関西医科大学 木梨 達雄学長インタビュー[後編]
「入学して良かった」と思える大学を目指して【独自記事】
シリーズラストを飾る後編では、木梨学長の、学生が自身の成長を実感できる大学づくりに取り組む教育者としての姿と、患者に寄り添う医療人として姿をお届けする。木梨学長は関西医科大学のミッションを、「イノベーションを起こし、次世代の優秀な医療人を育成すること」だと語る。また、学生が「入学して良かった」と思える大学を目指して、日夜改革に取り組む姿は誠実そのものだ。さらにエピローグでは、学生に推薦したい図書の紹介を通して、「患者に寄り添うとはどういうことか」、先生のお考えをお聞きすることができた。
【目次】
■ 世界規模の視点を持ちイノベーションを推進する――次世代の優秀な医療人を育成するために
■ 進取の気性やアウトプットを評価する入試こそ理想
■「入学して良かった」と思える大学を目指して
■「個々の頑張りをサポートする」関西医科大学学長としての役割
■ 後編エピローグ:「患者に寄り添う」とはどういうことか
関西医科大学の伝統と変化、チームスピリッツの重要性、今後大学が育成すべき人材について語られる[前編]はこちら
大学の国際化の推進、「教育・研究・臨床」の大きなサークルに迫る[中編]はこちら
■ 世界規模の視点を持ちイノベーションを推進する――次世代の優秀な医療人を育成するために
今の日本の教育システムには、偏差値偏重の傾向が強くみられます。しかし、世界的な視座に立つと、偏差値を物差しとしているのは日本くらいです。欧米諸国では特段重視されていません。偏差値という言葉を海外で言うと、ほとんどの場合、「どうしてそれだけで評価するの?」と返されます。
例えばヨーロッパは、EUの発足により国家間の垣根がなくなり、あらゆる学生が自由に大学を選べるようになりました。入学にあたっても、厳しい試験が課されることは少なく、広く門戸が開かれています。
また現在、大学は世界ランキングでも評価されますが、そのランキングにおけるさまざまな指標の中には、「学生が大学でどれだけ成長できたか」や「学生は大学でどのようなことを身につけられたか」といった考え方が、ベースとして明らかに存在しています。このことに鑑みても、偏差値を重視する日本の教育観は、日本社会の後進性を如実に表わしていると言えるでしょう。
したがって、我々はたまたまひとつの分野でランキングが良かったからと言って満足しているようではいけません。「どれだけ外国人留学生がいるのか」、「英語で授業はどのくらいやっているのか」、「企業連携はどのくらいできているのか」等の指標を一つひとつ確認し、世界の大学が今、どのような点に気を配っているのか、そして、日本はどの点で世界に後れを取っているのかを、しっかりと見つめ直す必要があるのです。
しかしながら、こうした指標を重視せず、「大学とはあくまでも学問の真実を追究する所だ」という象牙の塔のような大学観をお持ち先生も、世の中にはいらっしゃいます。

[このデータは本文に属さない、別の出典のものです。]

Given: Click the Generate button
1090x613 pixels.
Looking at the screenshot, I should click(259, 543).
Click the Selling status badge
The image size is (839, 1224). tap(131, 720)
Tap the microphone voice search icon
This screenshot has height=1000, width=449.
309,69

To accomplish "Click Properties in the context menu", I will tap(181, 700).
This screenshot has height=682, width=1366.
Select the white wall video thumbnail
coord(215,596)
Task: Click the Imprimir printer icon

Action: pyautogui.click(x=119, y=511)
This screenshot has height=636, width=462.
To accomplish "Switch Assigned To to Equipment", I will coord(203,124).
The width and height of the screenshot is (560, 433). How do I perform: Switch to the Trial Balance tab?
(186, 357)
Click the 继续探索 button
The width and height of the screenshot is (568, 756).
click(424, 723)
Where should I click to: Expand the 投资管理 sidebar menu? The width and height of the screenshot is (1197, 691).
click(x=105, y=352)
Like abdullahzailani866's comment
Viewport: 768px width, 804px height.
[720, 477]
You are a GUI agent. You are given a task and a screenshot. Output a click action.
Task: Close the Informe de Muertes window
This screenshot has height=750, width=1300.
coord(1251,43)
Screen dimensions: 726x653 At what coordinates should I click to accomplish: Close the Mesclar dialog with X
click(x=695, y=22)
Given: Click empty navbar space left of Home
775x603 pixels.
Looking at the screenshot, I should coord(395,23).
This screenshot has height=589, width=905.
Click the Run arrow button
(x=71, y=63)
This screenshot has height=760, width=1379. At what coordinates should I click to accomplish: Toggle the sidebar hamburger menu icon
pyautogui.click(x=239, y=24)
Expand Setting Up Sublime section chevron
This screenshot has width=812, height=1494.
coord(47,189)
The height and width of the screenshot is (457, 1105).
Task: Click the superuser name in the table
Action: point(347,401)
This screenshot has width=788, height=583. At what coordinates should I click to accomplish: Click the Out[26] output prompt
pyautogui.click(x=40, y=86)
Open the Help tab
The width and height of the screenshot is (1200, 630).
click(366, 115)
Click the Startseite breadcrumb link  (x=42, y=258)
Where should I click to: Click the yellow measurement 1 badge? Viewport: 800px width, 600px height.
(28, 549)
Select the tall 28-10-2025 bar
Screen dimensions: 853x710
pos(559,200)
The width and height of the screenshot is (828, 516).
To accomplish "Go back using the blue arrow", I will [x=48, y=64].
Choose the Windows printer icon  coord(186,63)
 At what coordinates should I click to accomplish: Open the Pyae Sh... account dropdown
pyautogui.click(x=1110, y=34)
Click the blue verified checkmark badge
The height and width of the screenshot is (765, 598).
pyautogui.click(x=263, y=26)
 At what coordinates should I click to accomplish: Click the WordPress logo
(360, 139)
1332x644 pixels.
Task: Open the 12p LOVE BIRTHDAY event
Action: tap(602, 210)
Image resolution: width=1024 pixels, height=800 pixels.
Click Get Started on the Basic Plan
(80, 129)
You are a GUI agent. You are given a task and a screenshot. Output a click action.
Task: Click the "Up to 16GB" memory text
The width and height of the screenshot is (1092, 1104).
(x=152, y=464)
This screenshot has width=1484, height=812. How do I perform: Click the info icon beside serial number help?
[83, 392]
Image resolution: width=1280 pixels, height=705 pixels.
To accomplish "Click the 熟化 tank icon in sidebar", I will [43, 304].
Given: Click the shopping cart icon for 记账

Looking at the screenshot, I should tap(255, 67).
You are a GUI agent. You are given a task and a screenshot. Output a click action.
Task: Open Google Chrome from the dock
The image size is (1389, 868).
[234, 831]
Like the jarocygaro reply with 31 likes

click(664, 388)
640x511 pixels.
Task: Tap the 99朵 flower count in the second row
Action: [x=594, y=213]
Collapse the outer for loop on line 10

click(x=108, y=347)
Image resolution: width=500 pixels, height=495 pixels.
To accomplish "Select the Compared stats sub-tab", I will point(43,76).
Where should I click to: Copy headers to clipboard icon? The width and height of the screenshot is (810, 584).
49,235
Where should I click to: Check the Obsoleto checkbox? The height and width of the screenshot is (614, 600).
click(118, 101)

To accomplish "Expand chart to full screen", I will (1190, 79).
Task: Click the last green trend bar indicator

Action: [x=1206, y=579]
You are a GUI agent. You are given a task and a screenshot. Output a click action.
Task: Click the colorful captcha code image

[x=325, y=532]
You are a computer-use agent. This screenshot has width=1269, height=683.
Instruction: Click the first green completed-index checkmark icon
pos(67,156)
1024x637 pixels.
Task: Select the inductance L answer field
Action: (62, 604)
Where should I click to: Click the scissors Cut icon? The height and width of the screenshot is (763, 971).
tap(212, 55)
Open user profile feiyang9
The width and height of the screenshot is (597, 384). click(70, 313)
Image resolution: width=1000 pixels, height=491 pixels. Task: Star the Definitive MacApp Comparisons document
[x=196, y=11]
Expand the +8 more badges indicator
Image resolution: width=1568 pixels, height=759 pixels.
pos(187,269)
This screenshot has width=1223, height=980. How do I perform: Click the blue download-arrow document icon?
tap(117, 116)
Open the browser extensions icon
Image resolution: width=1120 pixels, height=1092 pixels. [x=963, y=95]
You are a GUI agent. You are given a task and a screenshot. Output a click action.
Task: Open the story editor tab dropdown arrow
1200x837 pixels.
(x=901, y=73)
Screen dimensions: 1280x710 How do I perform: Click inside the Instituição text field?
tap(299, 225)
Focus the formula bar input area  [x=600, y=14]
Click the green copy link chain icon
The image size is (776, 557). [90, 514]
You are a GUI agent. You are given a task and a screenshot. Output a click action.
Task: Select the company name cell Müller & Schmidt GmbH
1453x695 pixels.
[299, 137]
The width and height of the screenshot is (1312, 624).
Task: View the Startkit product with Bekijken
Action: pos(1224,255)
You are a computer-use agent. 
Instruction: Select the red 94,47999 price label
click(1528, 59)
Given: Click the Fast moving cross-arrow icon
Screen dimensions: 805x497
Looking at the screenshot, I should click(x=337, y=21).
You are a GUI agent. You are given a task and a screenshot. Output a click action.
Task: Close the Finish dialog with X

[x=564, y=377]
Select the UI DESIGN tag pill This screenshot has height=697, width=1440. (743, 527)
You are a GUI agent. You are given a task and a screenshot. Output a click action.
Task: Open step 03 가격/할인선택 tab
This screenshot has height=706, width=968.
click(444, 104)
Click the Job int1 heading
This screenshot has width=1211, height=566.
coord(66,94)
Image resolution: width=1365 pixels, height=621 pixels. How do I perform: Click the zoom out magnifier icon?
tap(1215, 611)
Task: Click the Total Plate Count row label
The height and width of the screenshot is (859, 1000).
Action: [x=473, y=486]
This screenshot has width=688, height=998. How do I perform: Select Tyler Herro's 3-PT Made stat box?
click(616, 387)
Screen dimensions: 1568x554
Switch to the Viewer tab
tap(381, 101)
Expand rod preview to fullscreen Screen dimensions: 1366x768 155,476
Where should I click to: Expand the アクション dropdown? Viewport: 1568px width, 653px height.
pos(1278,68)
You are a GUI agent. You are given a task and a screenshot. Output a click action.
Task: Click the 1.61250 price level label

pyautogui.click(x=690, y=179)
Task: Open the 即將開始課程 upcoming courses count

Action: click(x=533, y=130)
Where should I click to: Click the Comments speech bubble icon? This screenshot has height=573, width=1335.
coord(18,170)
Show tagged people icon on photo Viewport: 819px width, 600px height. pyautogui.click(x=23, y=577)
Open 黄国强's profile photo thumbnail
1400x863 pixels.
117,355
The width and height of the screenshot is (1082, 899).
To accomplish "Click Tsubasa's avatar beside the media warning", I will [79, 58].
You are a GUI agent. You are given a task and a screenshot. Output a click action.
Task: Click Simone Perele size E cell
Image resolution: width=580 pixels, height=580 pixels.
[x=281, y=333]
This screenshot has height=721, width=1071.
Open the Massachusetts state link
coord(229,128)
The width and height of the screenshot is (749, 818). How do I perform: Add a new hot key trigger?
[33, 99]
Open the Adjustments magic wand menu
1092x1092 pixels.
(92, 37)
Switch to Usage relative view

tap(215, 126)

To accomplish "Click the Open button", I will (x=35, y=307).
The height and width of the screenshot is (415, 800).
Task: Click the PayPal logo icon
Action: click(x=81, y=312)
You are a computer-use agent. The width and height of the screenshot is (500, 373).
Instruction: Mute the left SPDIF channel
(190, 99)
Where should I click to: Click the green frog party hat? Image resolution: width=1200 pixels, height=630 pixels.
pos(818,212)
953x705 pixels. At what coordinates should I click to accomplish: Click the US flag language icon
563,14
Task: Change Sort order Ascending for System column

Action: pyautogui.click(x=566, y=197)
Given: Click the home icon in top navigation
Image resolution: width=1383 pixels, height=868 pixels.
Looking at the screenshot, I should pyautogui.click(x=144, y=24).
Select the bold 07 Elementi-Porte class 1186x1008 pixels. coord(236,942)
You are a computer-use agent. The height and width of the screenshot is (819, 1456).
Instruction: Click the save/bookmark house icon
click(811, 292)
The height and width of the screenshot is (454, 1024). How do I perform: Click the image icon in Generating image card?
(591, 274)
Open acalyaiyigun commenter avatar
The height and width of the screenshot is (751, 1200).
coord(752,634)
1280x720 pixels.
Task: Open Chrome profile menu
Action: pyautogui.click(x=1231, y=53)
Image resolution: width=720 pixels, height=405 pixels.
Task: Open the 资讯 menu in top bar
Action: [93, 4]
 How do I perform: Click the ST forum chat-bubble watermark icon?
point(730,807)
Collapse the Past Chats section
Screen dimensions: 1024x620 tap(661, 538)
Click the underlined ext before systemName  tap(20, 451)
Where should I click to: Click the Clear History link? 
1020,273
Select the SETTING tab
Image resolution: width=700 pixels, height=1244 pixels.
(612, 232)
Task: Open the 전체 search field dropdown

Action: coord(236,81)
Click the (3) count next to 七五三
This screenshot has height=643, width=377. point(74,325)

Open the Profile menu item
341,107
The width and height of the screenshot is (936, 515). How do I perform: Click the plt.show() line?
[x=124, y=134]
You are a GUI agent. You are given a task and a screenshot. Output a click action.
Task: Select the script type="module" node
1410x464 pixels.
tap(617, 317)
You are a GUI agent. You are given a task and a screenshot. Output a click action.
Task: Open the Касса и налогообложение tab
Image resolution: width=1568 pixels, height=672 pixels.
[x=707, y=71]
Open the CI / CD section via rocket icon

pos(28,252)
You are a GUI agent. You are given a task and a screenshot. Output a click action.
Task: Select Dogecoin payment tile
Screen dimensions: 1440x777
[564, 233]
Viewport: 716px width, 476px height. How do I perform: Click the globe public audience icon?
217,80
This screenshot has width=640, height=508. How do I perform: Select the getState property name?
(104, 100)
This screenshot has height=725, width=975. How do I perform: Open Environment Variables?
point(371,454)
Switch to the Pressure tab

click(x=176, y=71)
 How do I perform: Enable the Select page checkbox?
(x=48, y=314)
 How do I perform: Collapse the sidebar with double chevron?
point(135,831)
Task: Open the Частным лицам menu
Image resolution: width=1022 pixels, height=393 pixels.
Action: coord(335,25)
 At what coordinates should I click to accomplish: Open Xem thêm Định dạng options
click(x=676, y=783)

「日本のような島国では、海外連携や留学生数、外国人教師数は少ないに決まっているだろう。ランキングは下になって当然だ」と言って、無視される方がいらっしゃるのも事実です。しかしこれは、単なる島国根性に他なりません。
ランキング上位を目指して頑張る必要は必ずしもありませんが、日本全体の成長のためには国際化が不可欠だと理解する必要はあります。それを避けて日本の国だけで閉じてしまうと、その先に成長はありません。
そしてこのことは、日本社会の20年の停滞に、どこかでつながっているような気がします。海外留学する人が減ってきた。イノベーションにつながるような進取の気性を学び、そこに関与したり、投資したりする人も少なくなってきた。また、日本社会全体としても、イノベーションに目を向けて投資をする、サポートをするような気運がずっと停滞してきました。
次の世代をいかに育成するか、我々で言えば次世代の医療人をいかに育成するかという重要なミッションを達成するためには、世界規模の視点を持つ必要があります。そうでなければ、どんどん閉鎖的になるだけで、成長は期待できません。
その点で言うと、最近、本法人の経営層から「イノベーションが必要だ」という言葉が聞かれるようになりました。私はこのことを、とても嬉しく思います。
経営基盤の安定後、次に考えるべきことは、「どこに資金を投じ、何を為すのか」というビジョンです。本学のビジョンはお金儲けではありません。医療を通じてイノベーションを起こし、次世代の優秀な医療人を育成することこそ、本学のビジョンであり、存在理由です。経営層から聞かれた言葉は、この点に改めて立ち返ったことを感じさせるものであり、本学第2の発展の兆しを見たようで、本当に嬉しく思いました。